Atholl held her as they watched their message of hope floating out to sea where somewhere there bobbed a willow bassinet full of Beatrice’s love, all bound with Highland forget-me-nots.
When they returned to the inn, Atholl made hot cocoa and they went to bed, deeply tired but calm too. Atholl slept with a protective hand on Beatrice’s stomach where, safe and warm, their baby swam and danced all night long.
That same evening, before the letter and before Polly turned up, Ruth had determined to talk with Mark, but because he’d spent most of the day away from the inn and come back exhausted having been who knows where, they had eaten together in the bar restaurant and the words Ruth had wanted to say wouldn’t come.
Mark was still just as smiling and affable as he’d been at the ball the evening before, only perhaps a little soppier after their night under the canopy of the princess bed.
She’d determined to do it after dessert but when Ruth had come back from the bar with Gene’s lavender ice cream and raspberry meringues and the cafetière, she’d found Mark poring over some documents, reading glasses on his nose, utterly absorbed.
‘You go up, I won’t be long,’ he’d told her, but he hadn’t climbed the ladder until after midnight and by then Ruth had exhausted herself with furious tears and fallen asleep.
He’d passed Nina in the reception area when he eventually headed upstairs to bed. She’d been sneaking towards the bar in her pyjamas to see if Mutt was still with Polly, but she’d been in her own world and hadn’t said goodnight to him.
The Princess and the Pea Inn was utterly silent when Nina checked out at four o’clock, her taxi idling on the roadside, a great cloud of exhaust fumes illuminated in the dark of the winter’s morning by the brake lights.
She’d pressed her ear to Mutt’s door as she left, half wanting to hear nothing at all – which is exactly what she heard – and half dreading she’d hear him in there with Polly.
Nobody came out to say goodbye to her; it was, after all, the middle of the night, so she left her key on the reception desk beside the little willow tree that she wouldn’t get through Customs. It had hurt her to leave it, the only gift she’d had that Christmas.
Chapter Thirty-five
The Pitch
It was colder walking through the streets of New York City than it had been back in Scotland. Everything she loved, everything she was familiar with, was all around her, but now it didn’t feel like home at all. Nina couldn’t comprehend it.

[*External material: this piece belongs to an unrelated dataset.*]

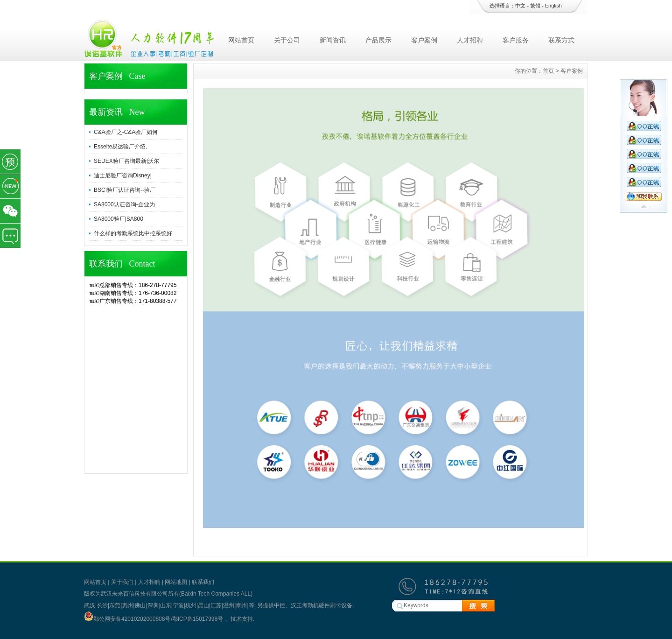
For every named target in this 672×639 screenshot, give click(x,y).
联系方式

Maybe it was the jetlag and the fact she had barely slept? Maybe it was because she’d booked herself into the Holiday Inn and she wasn’t looking forward to spending the night in a sparse room by the elevators where all her worldly possessions were contained in three suitcases now that she’d retrieved her baggage from the airport lockers.
She had no appetite for the bagel she’d bought herself for breakfast and the ten-dollar Vietnamese iced coffee did nothing to comfort her either.
Feeling flat and exhausted, she’d styled her hair and carefully applied her make-up, putting on a black cropped jumpsuit with the harness-style straps Luke had told her he loved. Her hands were numb, she noticed, as she rode the elevator up to the top floor.
Mitch had greeted her in amazement, saying she looked so ‘healthy’ and Nina really didn’t know if it was a compliment. ‘They’re all waiting for you,’ he told her. ‘You got this.’
‘I think I do too,’ she told him, but instead of feeling triumphant and charged up ready to pitch like she used to, there was something missing and she didn’t know what.